Bunun üzerine o iki kişi ona şöyle dediler: Bu ariflerin ve kahinlerin
işindendir. Hz. Yusuf onlara şöyle dedi: Ben kahin birisi değilim, bu Rabbimin
bana öğrettiklerindendir. Ben sizlere ne kahinlik yaparak, ne de müneccimlik
yaparak bunları haber veriyorum. Bilakis benim size verdiğim haber Yüce
Allah'tan gelen bir vahiy iledir.
İbn Cüreyc de der ki:
Hükümdar bir kimseyi öldürmek istedi mi ona bilinen bir yemek yapar ve o yemeği
ona gönderirdi. Buna göre anlam şöyle olur: Size uyanık olduğunuz sırada
gelecek yemeği ben size bildiririm. Bu açıklamaya göre "rızıklanmak üzere
biryiyecek" ifadesi hükümdar tarafından veya başkası tarafından size
verilen bir yemek ... anlamındadır. Bununla birlikte; Allah tarafından size
rızık olarak bir yemek gelirse, anlamında olma ihtimali de vardır.
el-Hasen der ki: Hz.
Yusuf da, -Hz. İsa gibi- ikisine gayba dair bir haber vermişti. Bir diğer
açıklamaya göre Hz. Yusuf, böylelikle bu iki kişiyi İslam'a davet etmişti.
Onların Hz.
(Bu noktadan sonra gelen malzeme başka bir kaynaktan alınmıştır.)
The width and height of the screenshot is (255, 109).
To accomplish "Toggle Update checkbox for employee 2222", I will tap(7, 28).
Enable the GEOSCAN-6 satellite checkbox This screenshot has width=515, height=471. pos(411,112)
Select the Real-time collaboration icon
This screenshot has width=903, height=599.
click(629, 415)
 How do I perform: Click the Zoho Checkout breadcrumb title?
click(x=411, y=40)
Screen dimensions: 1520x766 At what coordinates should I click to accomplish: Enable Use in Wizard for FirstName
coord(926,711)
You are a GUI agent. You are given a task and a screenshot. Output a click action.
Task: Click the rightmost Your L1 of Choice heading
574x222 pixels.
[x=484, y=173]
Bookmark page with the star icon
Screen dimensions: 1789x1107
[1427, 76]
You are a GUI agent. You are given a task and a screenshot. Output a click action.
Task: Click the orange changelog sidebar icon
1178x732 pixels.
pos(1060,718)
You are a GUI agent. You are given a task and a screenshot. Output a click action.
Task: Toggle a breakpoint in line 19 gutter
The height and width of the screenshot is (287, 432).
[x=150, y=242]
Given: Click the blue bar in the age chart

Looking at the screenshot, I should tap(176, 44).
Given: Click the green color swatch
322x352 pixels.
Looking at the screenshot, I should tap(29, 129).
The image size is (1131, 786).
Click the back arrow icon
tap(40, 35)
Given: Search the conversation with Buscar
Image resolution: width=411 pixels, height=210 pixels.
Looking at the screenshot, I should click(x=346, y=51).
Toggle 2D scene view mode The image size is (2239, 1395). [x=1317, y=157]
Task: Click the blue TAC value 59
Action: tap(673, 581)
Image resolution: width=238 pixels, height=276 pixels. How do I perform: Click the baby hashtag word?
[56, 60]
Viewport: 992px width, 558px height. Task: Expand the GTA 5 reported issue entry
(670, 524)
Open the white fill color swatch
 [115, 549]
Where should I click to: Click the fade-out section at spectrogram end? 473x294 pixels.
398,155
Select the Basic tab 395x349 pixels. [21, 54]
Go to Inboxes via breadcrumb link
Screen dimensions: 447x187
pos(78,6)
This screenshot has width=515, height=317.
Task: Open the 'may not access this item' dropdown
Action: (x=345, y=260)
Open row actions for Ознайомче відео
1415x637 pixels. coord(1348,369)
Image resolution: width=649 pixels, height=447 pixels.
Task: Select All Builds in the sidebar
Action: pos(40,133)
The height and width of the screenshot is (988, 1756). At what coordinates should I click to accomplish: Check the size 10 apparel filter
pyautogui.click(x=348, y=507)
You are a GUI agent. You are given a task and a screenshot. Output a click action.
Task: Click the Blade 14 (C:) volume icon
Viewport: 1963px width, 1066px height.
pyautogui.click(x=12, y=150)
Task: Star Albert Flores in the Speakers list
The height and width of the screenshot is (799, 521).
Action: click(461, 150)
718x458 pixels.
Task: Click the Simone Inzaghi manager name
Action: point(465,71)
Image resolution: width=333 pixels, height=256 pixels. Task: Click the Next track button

Yusuf doğruluğuna delil görmeleri gereken mucize olarak da, onlara
gaybı haber vermesini göstermişti.
"Atalarım İbrahim,
İshak ve Ya'kub'un dinine uydum." Çünkü bu Yüce zatlar hak üzere peygamber
idi. "Allah'a herhangi bir şeyi ortak koşmamız yapabileceğimiz bir iş
değildir." Böylesi bize yakışmaz.
"Herhangi bir
şey" ifadesindeki; (...) te'kid içindir. "Bana hiçbir kimse
gelmedi" derken bu edatı kullanmaya benzer.
"Bu Allah'ın hem
bize" bununla Allah'ın kendisini zinadan korumuş olduğuna işarettir.
"Hem insanlara" yani Allah'ın şirk koşmaktan koruduğu mü'minlere
"lütuf ve keremindendir."
Bir diğer açıklamaya
göre "bu Allah'ın hem bize" bizi peygamber kılması suretiyle
"hem insanlara" bizi onlara peygamber olarak göndermesi suretiyle
"Allah'ın lütuf ve keremindendir" demektir.
"Fakat insanların
çoğu" tevhid ve iman nimetine "şükretmezler."